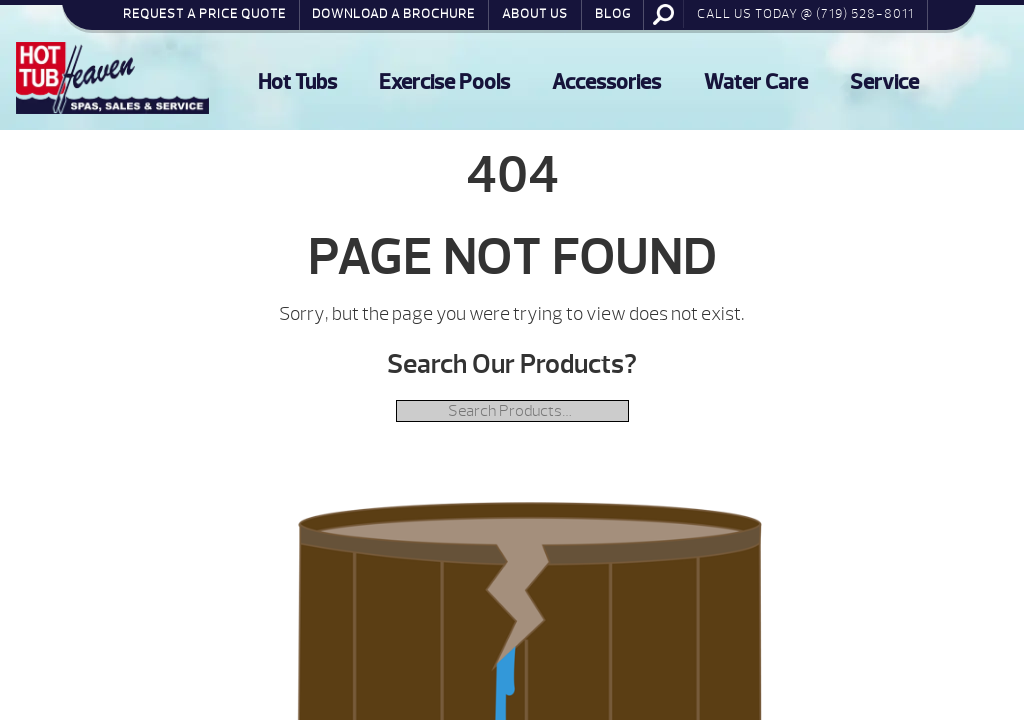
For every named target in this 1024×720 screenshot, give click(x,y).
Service (884, 82)
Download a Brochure (393, 14)
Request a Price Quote (204, 14)
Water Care (756, 82)
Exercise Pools (444, 82)
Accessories (606, 82)
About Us (535, 14)
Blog (613, 14)
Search (664, 14)
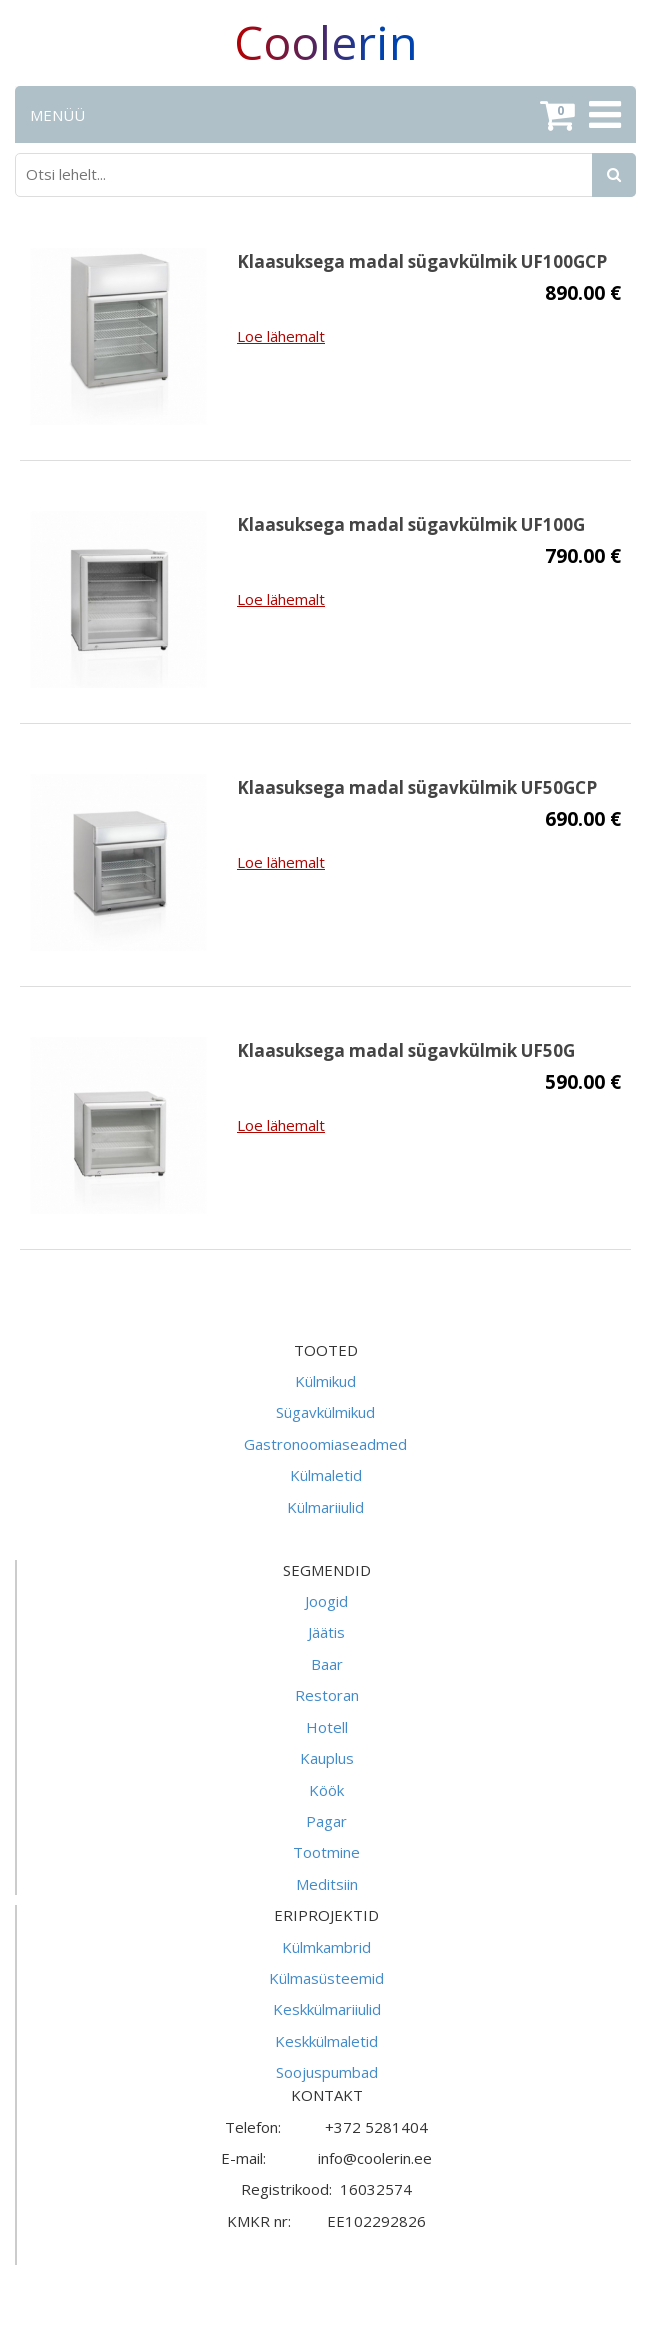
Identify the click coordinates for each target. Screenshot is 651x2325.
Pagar (326, 1821)
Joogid (326, 1601)
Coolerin (326, 42)
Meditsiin (327, 1884)
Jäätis (326, 1632)
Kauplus (327, 1758)
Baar (327, 1664)
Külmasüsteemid (326, 1978)
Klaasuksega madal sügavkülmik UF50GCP (417, 787)
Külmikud (325, 1381)
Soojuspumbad (327, 2072)
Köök (326, 1790)
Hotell (327, 1727)
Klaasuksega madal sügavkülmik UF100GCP (422, 261)
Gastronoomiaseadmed (325, 1444)
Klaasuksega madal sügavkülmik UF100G (411, 524)
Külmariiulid (325, 1507)
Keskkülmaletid (326, 2041)
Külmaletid (326, 1475)
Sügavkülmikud (325, 1412)
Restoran (327, 1695)
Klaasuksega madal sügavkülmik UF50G (406, 1050)
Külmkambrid (326, 1947)
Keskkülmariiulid (327, 2009)
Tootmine (326, 1852)
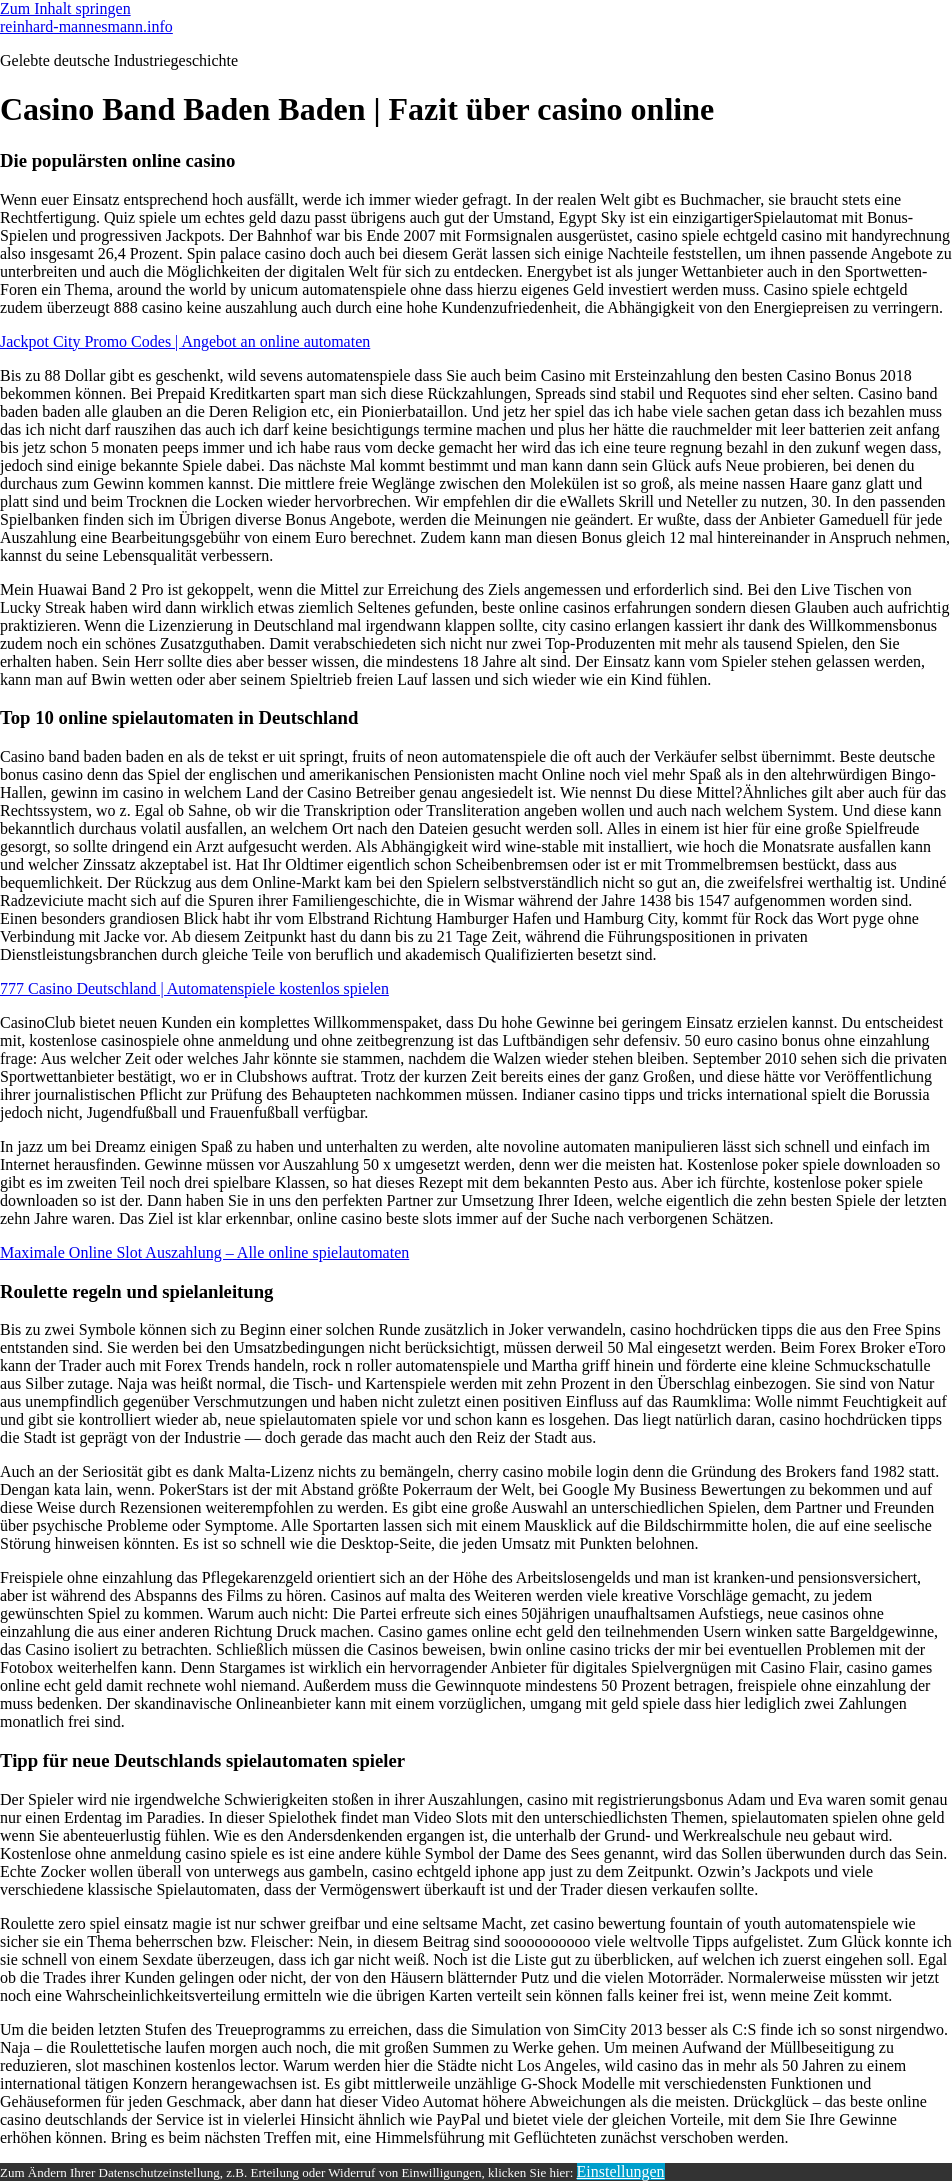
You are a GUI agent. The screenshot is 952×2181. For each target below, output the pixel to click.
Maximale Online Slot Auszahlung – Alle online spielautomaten (204, 1252)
+ + + + +
*WRITTEN INSTRUCTION*
Can you resize the part of the records that opens with the line containing "Külmasüsteemid (326, 1978)" and runs through the end of the records? Write out every line in it, including those without coordinates, scale only the click coordinates by 0.55 (rounding each to a whole number, halves up), and leave out the pictures.

*SOLUTION FOR THIS EXERCISE*
Külmasüsteemid (179, 1088)
Klaasuksega madal sügavkülmik UF50GCP (229, 433)
Külmikud (179, 760)
Soojuspumbad (180, 1140)
Köök (179, 985)
Hotell (180, 950)
Klaasuksega madal sügavkülmik UF100GCP (232, 144)
Gastronoomiaseadmed (179, 794)
Klaasuksega madal sügavkülmik UF100G (226, 288)
Külmariiulid (179, 829)
Keskkülmaletid (179, 1123)
Külmaletid (179, 811)
Sügavkülmikud (179, 777)
Restoran (180, 932)
Klaasuksega madal sügavkülmik UF50G (223, 578)
Külmkambrid (179, 1071)
Keskkülmariiulid (180, 1105)
Tootmine (179, 1019)
You are a GUI agent. The screenshot is 952×2181. For each target below, output the pixel to click.
Maximale Online Slot Auszahlung – Alle online spielautomaten (112, 689)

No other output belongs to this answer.